Directive: Gather every line of the material below that contains the string "title". Case counts.

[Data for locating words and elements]
BEGIN

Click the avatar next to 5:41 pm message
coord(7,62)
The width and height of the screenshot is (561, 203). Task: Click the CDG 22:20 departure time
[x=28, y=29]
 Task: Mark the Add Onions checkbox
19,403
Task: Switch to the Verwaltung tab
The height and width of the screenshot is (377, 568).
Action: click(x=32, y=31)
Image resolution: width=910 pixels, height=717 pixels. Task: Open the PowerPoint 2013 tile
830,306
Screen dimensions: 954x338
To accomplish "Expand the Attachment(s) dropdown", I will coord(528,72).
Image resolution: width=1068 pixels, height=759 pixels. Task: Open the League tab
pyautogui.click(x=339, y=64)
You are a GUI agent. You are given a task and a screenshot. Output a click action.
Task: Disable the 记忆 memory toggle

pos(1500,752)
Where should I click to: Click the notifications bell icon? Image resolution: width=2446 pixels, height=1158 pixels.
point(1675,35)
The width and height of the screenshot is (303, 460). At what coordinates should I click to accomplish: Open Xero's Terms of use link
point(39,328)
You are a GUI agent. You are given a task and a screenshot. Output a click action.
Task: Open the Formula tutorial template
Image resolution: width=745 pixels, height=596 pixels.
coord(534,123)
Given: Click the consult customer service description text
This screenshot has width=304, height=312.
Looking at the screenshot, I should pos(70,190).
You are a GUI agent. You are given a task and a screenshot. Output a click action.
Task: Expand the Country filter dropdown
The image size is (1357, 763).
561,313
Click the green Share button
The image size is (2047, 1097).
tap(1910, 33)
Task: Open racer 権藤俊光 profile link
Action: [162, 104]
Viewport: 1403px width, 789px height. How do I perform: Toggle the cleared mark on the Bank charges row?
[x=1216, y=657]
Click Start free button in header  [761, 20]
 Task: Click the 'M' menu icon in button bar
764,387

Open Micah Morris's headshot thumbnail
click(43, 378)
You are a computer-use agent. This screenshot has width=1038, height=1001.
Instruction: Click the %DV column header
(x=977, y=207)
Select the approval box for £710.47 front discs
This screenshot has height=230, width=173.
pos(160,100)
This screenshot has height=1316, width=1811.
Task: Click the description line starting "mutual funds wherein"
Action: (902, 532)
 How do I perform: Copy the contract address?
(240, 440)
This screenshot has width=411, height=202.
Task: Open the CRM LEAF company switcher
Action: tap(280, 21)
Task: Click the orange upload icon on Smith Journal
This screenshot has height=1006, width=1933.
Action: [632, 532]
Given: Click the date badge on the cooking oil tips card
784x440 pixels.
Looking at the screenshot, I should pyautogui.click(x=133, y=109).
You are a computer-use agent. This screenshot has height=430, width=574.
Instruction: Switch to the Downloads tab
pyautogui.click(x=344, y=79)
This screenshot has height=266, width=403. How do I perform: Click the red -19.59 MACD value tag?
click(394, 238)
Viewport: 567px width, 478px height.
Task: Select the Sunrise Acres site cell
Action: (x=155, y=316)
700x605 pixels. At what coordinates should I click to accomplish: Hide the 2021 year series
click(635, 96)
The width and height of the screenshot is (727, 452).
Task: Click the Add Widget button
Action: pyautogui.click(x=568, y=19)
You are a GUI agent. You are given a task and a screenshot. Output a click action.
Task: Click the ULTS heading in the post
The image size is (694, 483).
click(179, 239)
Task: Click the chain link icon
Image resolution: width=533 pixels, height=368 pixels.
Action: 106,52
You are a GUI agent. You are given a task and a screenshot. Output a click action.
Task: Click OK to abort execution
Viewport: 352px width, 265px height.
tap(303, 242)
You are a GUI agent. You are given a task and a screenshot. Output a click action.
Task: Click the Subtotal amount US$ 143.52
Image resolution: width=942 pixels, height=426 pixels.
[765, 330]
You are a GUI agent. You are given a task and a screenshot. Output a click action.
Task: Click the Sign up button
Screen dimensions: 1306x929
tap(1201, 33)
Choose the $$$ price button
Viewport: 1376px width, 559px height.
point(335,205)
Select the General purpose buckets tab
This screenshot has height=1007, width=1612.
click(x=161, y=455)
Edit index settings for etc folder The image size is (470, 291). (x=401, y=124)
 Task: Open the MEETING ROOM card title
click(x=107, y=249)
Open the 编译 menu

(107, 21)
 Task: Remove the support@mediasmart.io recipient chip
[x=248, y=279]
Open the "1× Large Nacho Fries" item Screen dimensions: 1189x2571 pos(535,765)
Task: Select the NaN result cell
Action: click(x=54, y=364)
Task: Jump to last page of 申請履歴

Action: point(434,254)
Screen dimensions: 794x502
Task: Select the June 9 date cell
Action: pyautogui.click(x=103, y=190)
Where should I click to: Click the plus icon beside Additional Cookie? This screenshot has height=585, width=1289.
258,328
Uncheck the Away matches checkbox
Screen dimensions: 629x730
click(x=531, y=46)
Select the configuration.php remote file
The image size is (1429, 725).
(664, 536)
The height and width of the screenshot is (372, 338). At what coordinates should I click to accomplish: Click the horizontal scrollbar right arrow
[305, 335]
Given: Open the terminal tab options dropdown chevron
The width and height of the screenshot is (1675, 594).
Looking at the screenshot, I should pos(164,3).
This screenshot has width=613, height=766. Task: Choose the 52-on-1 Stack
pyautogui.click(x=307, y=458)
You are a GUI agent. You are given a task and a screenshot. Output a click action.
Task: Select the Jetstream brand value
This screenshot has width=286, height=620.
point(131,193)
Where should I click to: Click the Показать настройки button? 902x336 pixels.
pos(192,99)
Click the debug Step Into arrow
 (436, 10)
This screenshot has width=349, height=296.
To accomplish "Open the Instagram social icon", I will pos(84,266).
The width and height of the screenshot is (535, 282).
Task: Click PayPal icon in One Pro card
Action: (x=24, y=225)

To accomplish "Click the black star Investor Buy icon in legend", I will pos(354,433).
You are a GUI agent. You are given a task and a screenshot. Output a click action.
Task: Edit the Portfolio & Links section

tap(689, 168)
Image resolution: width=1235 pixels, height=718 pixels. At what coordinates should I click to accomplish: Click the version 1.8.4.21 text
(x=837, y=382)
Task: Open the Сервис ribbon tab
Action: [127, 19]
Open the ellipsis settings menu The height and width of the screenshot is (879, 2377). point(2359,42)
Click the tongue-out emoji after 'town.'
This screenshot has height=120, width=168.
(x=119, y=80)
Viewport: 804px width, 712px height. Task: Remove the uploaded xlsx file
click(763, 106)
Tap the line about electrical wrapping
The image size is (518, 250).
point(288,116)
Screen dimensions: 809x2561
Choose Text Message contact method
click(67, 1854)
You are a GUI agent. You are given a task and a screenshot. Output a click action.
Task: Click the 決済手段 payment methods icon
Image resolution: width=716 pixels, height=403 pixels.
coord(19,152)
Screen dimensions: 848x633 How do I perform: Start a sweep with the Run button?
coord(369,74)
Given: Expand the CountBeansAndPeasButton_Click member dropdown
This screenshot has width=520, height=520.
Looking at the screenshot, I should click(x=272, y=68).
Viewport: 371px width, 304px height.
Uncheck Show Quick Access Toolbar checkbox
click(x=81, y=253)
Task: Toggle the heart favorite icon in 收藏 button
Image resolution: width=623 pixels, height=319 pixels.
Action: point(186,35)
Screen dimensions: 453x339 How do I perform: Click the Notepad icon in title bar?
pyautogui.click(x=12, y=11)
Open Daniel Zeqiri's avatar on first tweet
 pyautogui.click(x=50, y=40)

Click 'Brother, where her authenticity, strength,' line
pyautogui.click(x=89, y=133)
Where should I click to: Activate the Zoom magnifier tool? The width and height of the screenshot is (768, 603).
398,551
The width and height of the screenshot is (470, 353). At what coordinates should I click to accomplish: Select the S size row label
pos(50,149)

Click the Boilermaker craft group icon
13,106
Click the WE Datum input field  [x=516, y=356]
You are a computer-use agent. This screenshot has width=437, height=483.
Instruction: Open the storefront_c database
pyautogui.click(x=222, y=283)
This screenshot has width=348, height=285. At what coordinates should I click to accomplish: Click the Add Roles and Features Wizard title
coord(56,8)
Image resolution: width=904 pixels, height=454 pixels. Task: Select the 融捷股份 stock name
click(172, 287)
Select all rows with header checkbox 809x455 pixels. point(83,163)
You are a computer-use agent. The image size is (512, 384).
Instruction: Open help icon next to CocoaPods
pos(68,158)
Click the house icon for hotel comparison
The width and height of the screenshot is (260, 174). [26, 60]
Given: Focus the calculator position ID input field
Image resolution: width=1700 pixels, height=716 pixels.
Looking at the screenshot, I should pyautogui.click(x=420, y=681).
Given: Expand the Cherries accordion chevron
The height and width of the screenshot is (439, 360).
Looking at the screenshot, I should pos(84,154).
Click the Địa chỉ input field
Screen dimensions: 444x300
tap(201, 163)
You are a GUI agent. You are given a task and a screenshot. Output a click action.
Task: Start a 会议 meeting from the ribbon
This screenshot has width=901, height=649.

END

The reply:
 Task: Open the MEETING ROOM card title
Screen dimensions: 453x339 How do I perform: Click the Notepad icon in title bar?
This screenshot has width=348, height=285. At what coordinates should I click to accomplish: Click the Add Roles and Features Wizard title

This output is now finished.